16 Mart uluslararası anma günü olmalı
16 Mart uluslararası anma günü olmalı
16 Mart uluslararası anma günü olmalı
Suriye’de süren savaşta rejimin mi yoksa muhalifleri mi kimyasal silah kullandığı tartışmaları sürerken ve tüm dünya kimyasal silah kullananları kınarken, İsveç Sol Parti Milletvekili Amineh Kakabaveh kimyasal silahların kullanımını İsveç Parlamentosu’nun gündeme getirdi. Kakabaveh Halepçe katliamının gerçekleştirildiği 16 Mart’ın kimyasal savaş kurbanlarını anma günü olarak kabul edilmesini önerdi.
Kakabaveh İsveç Parlamentosu’na verdiği önergede İsveç Parlamentosu’nun birçok kez Kürtlere yönelik baskı ve katliamları kınayan kararlar aldığını hatırlatıyor ve Kürtlere yönelik en büyük katliamın 1980’li yıllarda Anfal kampanyası sırasında, 16 Mart günü Halepçe’de yapıldığına dikkat çekiyor.
Geçtiğimiz aylarda Parlamento’nun Anfal’ı soykırım olarak kabul ettiğini belirten Kakabaveh, Kürt Halkının bazı ülkelerde hala baskı altında yaşadığını, ulusal kimliğinin, kültürel ve demokratik haklarının inkar edildiğini ifade ediyor.

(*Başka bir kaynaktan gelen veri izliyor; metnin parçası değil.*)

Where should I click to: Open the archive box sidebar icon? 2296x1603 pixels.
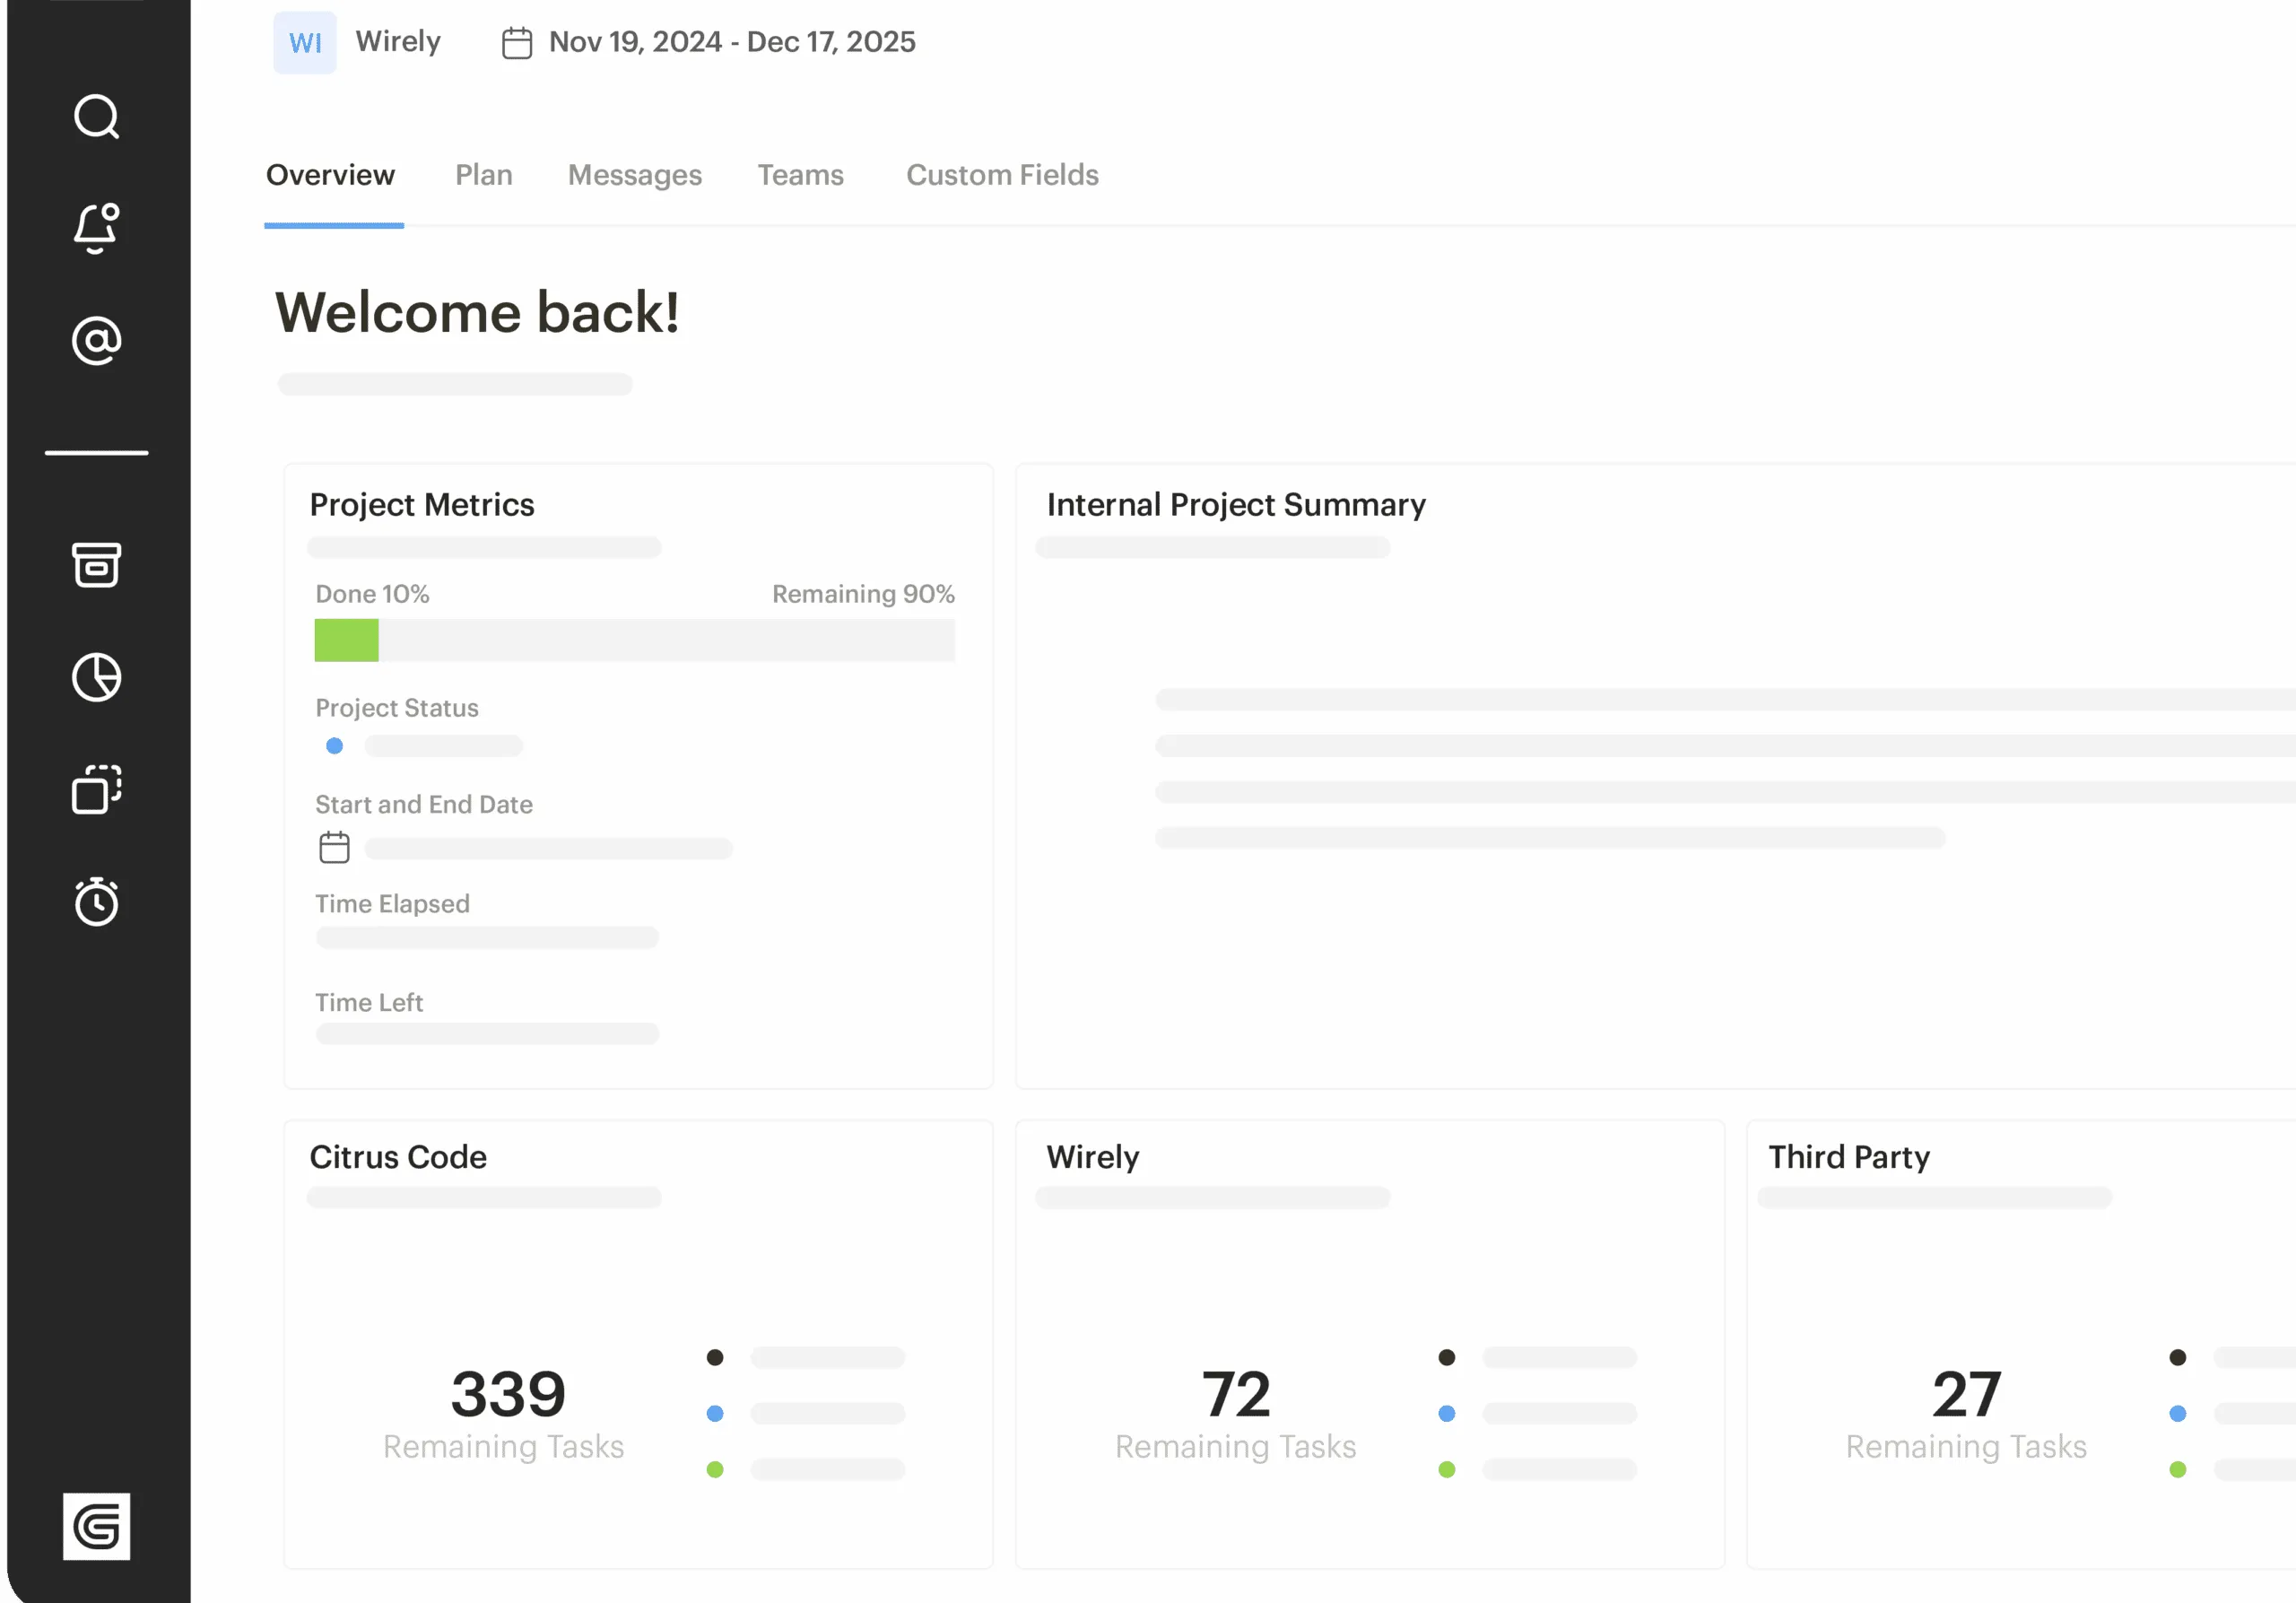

Bu durumun devam ettiği sürece ayrımcılığa ve baskıya uğrayan bir halk grubunun nelerle karşılaşabileceğine Al Anfal ve Halepçe’nin bir örnek oluşturduğunu belirtiyor.
Ayrımcılığa uğrayan grupların her zaman daha büyük baskı ve saldırılarla karşılaşabileceğini hatırlattıktan sonra, bunun engellenmesinin bir biçiminin tarihte insan haklarına yönelik işlenen suçları hatırlamaktan geçtiği değerlendirmesini yapıyor.
Bu bakış açısının mantiki sonucu olarak insanların geçmişi hatırlamaları için vesile olması gerektiğini, bundan dolayı da Kürt Halkının Anfal sırasında yaşadığı acıların anımsanması gerektiğini vurguluyor.
Dışişleri Bakanı Carl Bildt’e Halepçe’de 5 bin Kürdün kimyasal silahlarla katledildiği 16 Mart gününün kimyasal savaş kurbanlarını anma günü olarak kabul edilmesi için girişimde bulunup bulunmayacağı sorusunu yönetiyor.
Carl Bildt, Kakabaveh’e verdiği yanıtta Halepçe’ye yapılan saldırının Saddam rejiminin gerçekleştirdiği en büyük suç olduğunu, savunmasız sivillerin hala saldırının acısını yaşadığını belirtiyor. Birleşmiş Milletlerin kimyasal silahların yasaklanmasını kabul ettiği tarih olan 29 Nisan’ın “Kimyasal Savaş Kurbanlarını Anma Günü” olarak kabul ettiğini ve her yıl Birleşmiş Milletler Genel Sekreteri ve Haag’da kurulu Kimyasal Silahları Yasaklama Örgütü’nün (OPCW) bu güne dikkat çektiğini öne sürüyor.
Muhalefet partileri Carl Bildt’in verdiği yanıta tepkili. 16 Mart’ın anma günü olarak kabul ettirmesi için girişimlerini sürdürüyor ve kamuoyu oluşturmaya çalışıyor. Bunun bir parçası olarak da 29 Mayıs günü Parlamento’da bir panel yapacaklar.
“Halepçe’de Kürtlere kimyasal saldırı- Kimyasal silahların kullanılmasına karşı uluslararası bir anma günü” temalı panele Çevre Partisi Yeşiller Eşbaşkanı Gustav Fridolin, Sol Parti eski Lideri ve Milletvekili Lars Ohly, Hıristiyan Demokrat Parti Milletvekili ve Dış Politika Sözcüsü Desiree Petrus, Sosyal Demokrat Parti Milletvekili Carina Hägg ve Moderat (Muhafazakar) Parti Milletvekili Ulrika Nilsson konuşmacı olarak katılacak. Bir devlet kurumu olan “Yaşayan Tarih”in Genel Müdürü Eskil Frank’ın yöneteceği panelde Uluslararası Hukuk Profesörü Pål Wrange de bir konuşma yapacak.